From Casetext: Smarter Legal Research

Harrison v. Crescent Driving Sch.

SUPREME COURT OF THE STATE OF NEW YORK Appellate Division, Second Judicial Department
Apr 1, 2015
127 A.D.3d 699 (N.Y. App. Div. 2015)

Opinion

2014-04037, Index No. 5581/12.

04-01-2015

Chairese HARRISON, appellant, v. CRESCENT DRIVING SCHOOL, et al., respondents.

Finz & Finz, P.C., Mineola, N.Y. (Joshua B. Sandberg of counsel), for appellant. Zaklukiewicz, Puzo & Morrissey, LLP, Islip Terrace, N.Y. (Daniel E. Furshpan of counsel), for respondents.


Finz & Finz, P.C., Mineola, N.Y. (Joshua B. Sandberg of counsel), for appellant.

Zaklukiewicz, Puzo & Morrissey, LLP, Islip Terrace, N.Y. (Daniel E. Furshpan of counsel), for respondents.

Opinion In an action to recover damages for personal injuries, the plaintiff appeals from an order of the Supreme Court, Nassau County (Woodard, J.), entered April 4, 2014, which granted the defendants' motion for summary judgment dismissing the complaint.

ORDERED that the order is reversed, on the law, with costs, and the defendants' motion for summary judgment dismissing the complaint is denied.

The plaintiff, who was employed by the Department of Motor Vehicles as a license examiner, allegedly sustained injuries while administering a road test. The plaintiff was sitting in the passenger seat of a vehicle operated by the defendant Neeha Bhalia, and owned by the defendant Crescent Driving School, when Bhalia attempted to make a right turn during the road test and allegedly struck a street sign pole near the intersection of 145th Street and 115th Avenue in Jamaica, Queens.
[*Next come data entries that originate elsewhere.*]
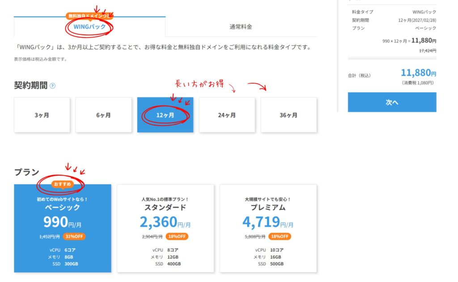This screenshot has height=282, width=458.
Task: Click the 18%OFF badge on プレミアム plan
Action: pos(280,236)
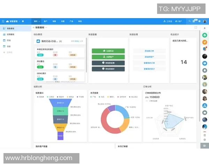The width and height of the screenshot is (209, 167).
Task: Expand the 销售管理 app dropdown
Action: pyautogui.click(x=19, y=21)
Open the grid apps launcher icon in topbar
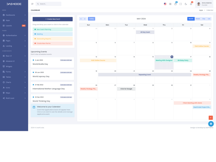This screenshot has width=216, height=162. pyautogui.click(x=170, y=4)
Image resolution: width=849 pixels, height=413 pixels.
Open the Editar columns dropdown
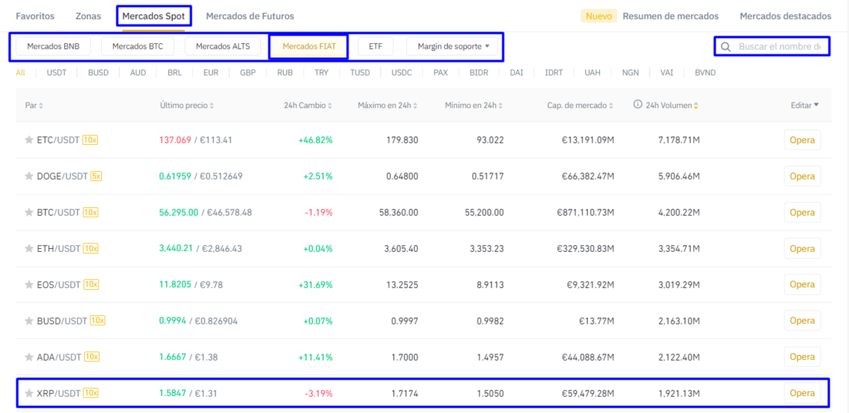804,105
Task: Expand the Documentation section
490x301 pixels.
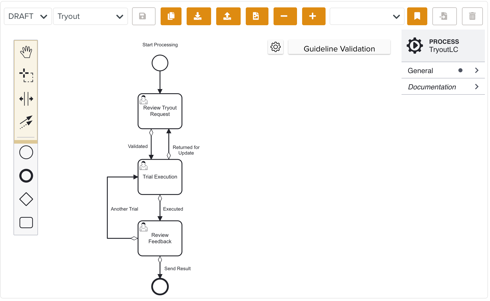Action: [443, 87]
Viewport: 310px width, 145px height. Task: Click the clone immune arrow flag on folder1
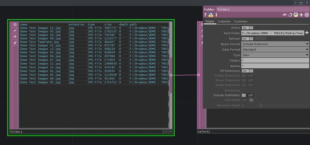tap(15, 37)
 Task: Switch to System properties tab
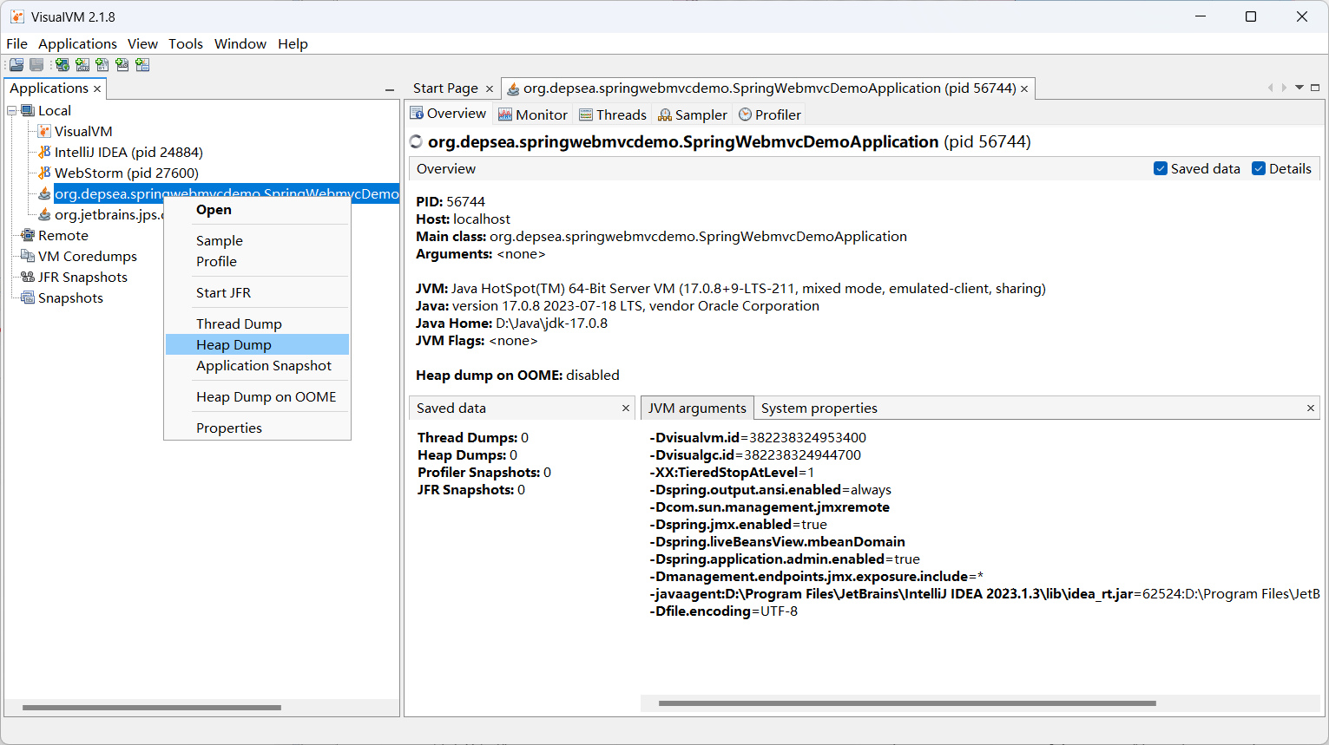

The plaintiff commenced this action against the defendants, and the defendants moved for summary judgment dismissing the complaint arguing, inter alia, that the action was barred by the doctrine of assumption of the risk. The Supreme Court granted the motion. We reverse.

The defendants failed to establish, prima facie, that the action was barred by the doctrine of assumption of the risk. The fact that the plaintiff knowingly entered a vehicle operated by an unlicensed motorist merely raised a triable issue of fact as to her comparative negligence (see CPLR 1411 ; see generally Custodi v. Town of Amherst, 20 N.Y.3d 83, 957 N.Y.S.2d 268, 980 N.E.2d 933 ; Kuebler v. Kuebler, 90 A.D.3d 1611, 936 N.Y.S.2d 448 ). Since the defendants failed to establish, prima facie, their entitlement to judgment as a matter of law, it is unnecessary to consider the sufficiency of the plaintiff's papers in opposition (see Winegrad v. New York Univ. Med. Ctr., 64 N.Y.2d 851, 487 N.Y.S.2d 316, 476 N.E.2d 642 ).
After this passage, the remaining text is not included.